Figure 9. Receptive Field Profiles for Neurons with and without Set-Size Effects

(A) Each point shows the normalized visual response (average ± standard deviation) on the memory-guided saccade task at the locations tested with set-size 4 for neurons with different effects of set size. Responses from locations equidistant from the RF center were pooled according to their relative response magnitude (i.e., the location eliciting the stronger or weaker response) regardless of whether they were displaced clockwise or counterclockwise from the RF center. Stars indicate p < 0.05 relative to 0. (B) Same as (A) but for set-size 6.

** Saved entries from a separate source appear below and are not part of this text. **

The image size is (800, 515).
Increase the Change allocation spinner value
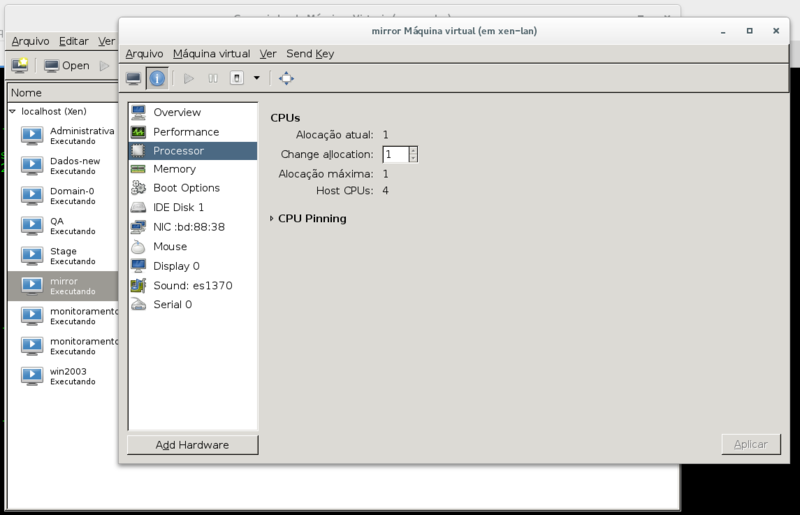[x=414, y=151]
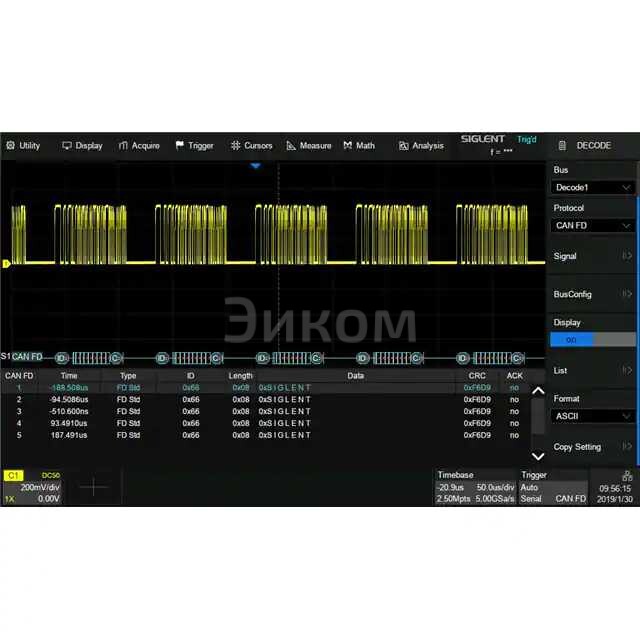Viewport: 640px width, 640px height.
Task: Click the blue trigger position marker
Action: coord(256,166)
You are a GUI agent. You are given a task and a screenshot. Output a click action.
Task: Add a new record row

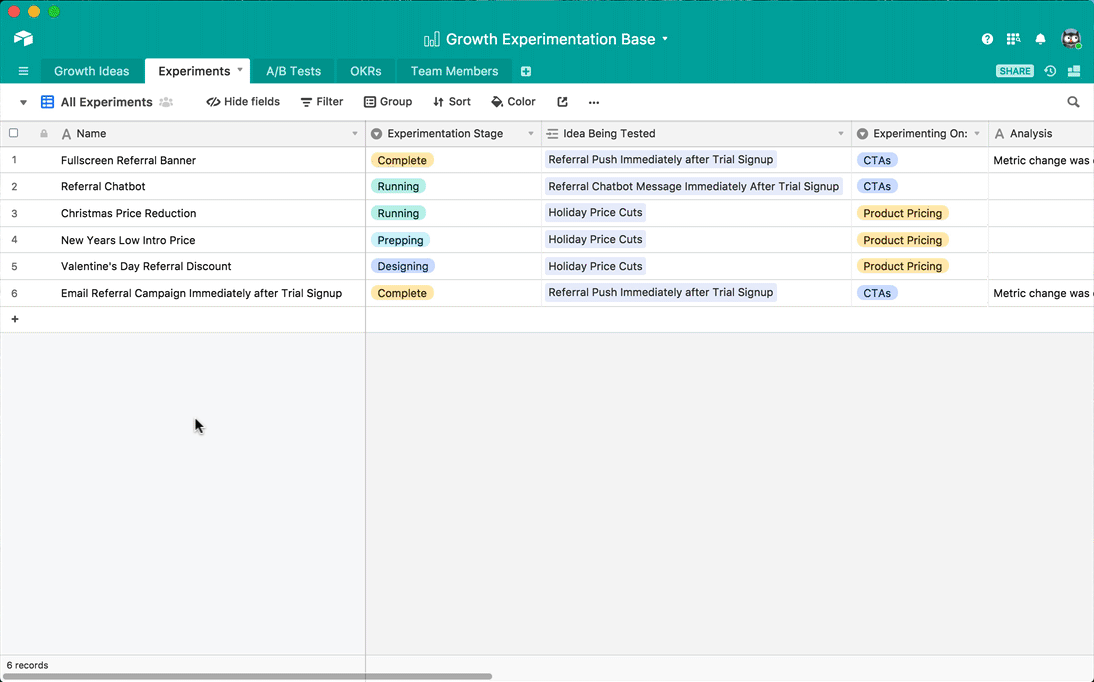pyautogui.click(x=15, y=319)
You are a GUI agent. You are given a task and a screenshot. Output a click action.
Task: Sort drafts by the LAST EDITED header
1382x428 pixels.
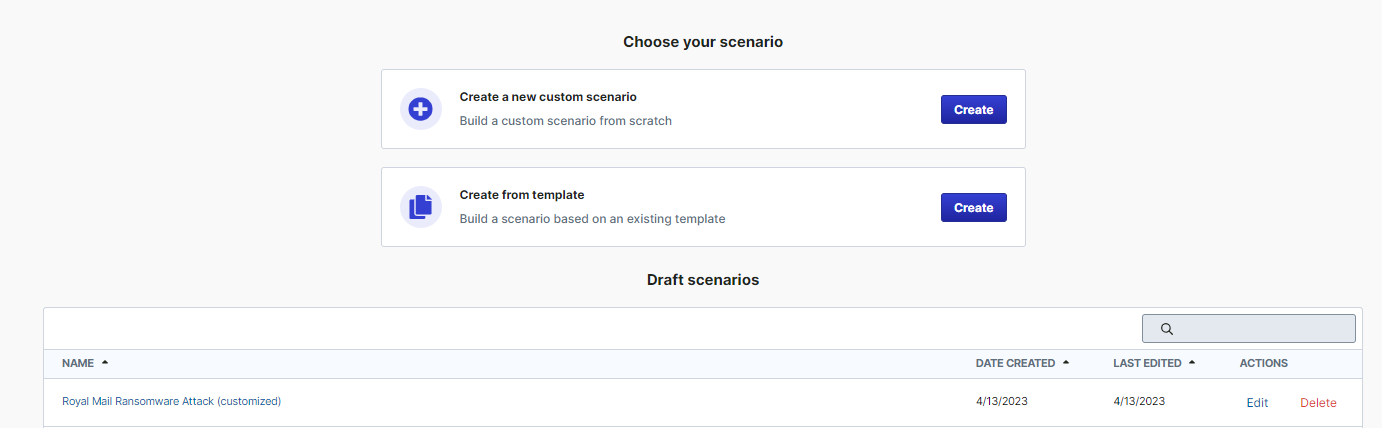pyautogui.click(x=1147, y=363)
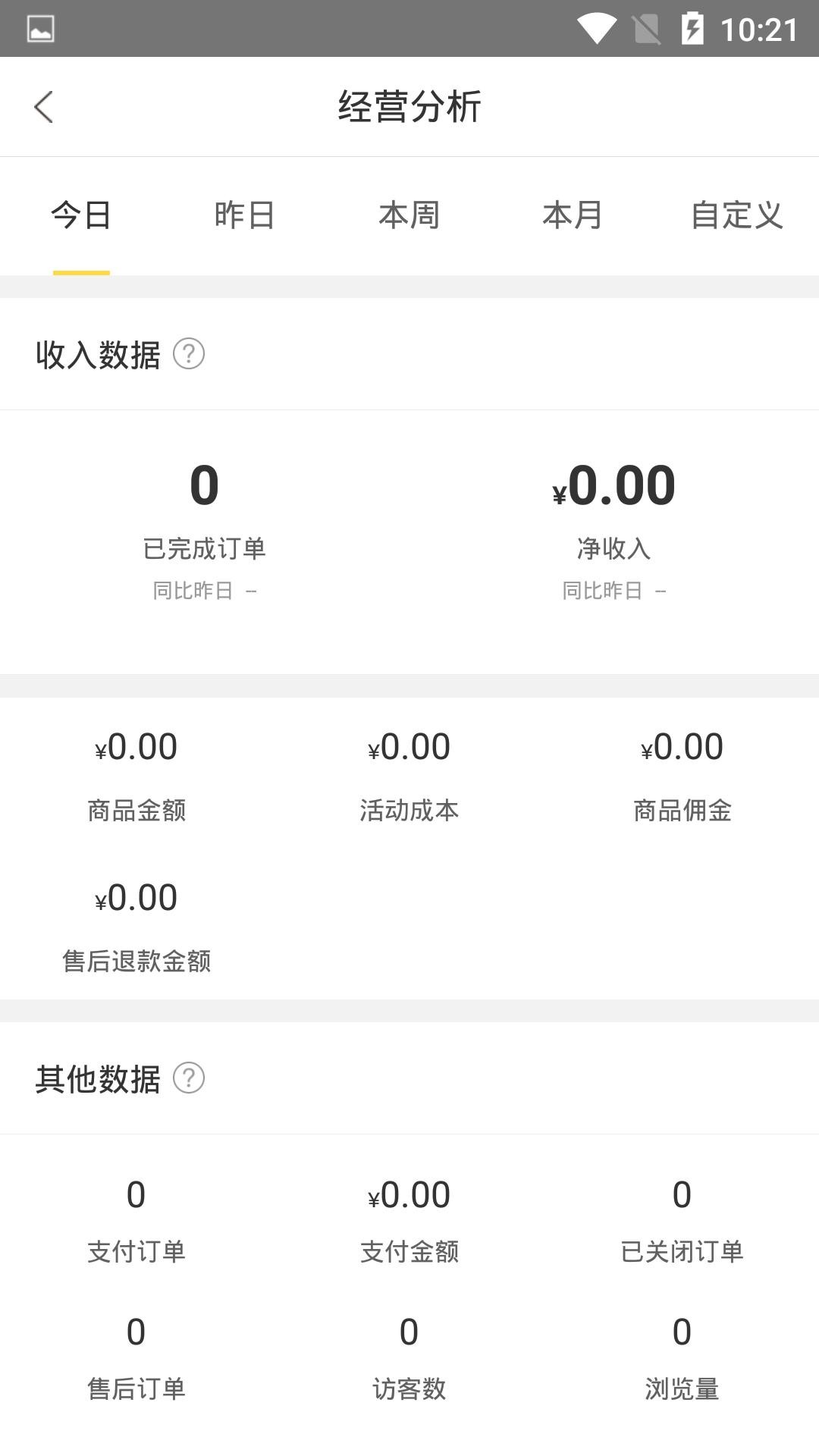This screenshot has height=1456, width=819.
Task: Open the 自定义 date range tab
Action: point(736,215)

Figure 10. Firing Rates Are Not Correlated with Reward or Target Location Probability

(A) Within set-size analysis. Each neuron's average firing rate (100–200 ms after search onset, target in RF, correct trials) is plotted as a function of reward probability in the corresponding trial block. The average firing rates were 49.6 ± 4.4, 44.7 ± 4.3, and 38.2 ± 3.5 spikes/s for set sizes 2, 4, and 6 (p < 0.05, one-way ANOVA). Overall correlation was not significant (r = 0.11, p = 0.2). (B) Across set-size analysis. The difference in average firing rates at set-size 2 versus set-size 4 (triangles), and set-size 2 versus set-size 6 (rhombuses) as a function of the corresponding differences in reward probability. Differences are calculated using data on correct trials in which the target appeared in the RF. The correlation coefficient for the entire dataset was not significant (r = 0.0001, p = 0.99). The average values ± standard errors for changes in reward probabilities were 6.2 ± 1.3 % and 15.1 ± 1.2 % for set-size 2 vs. 4 and set-size 2 versus 6, respectively; the corresponding changes in firing rates were 5.0 ± 3.2 and 11.3 ± 3.2 spikes/s. (C) Average firing rates (n = 10 neurons) when the target was in the RF, for set-size 6 (blue) with 100% (dashed) and 16.7% (solid) location probability, and for set-size 2 (red) with 50% location probability.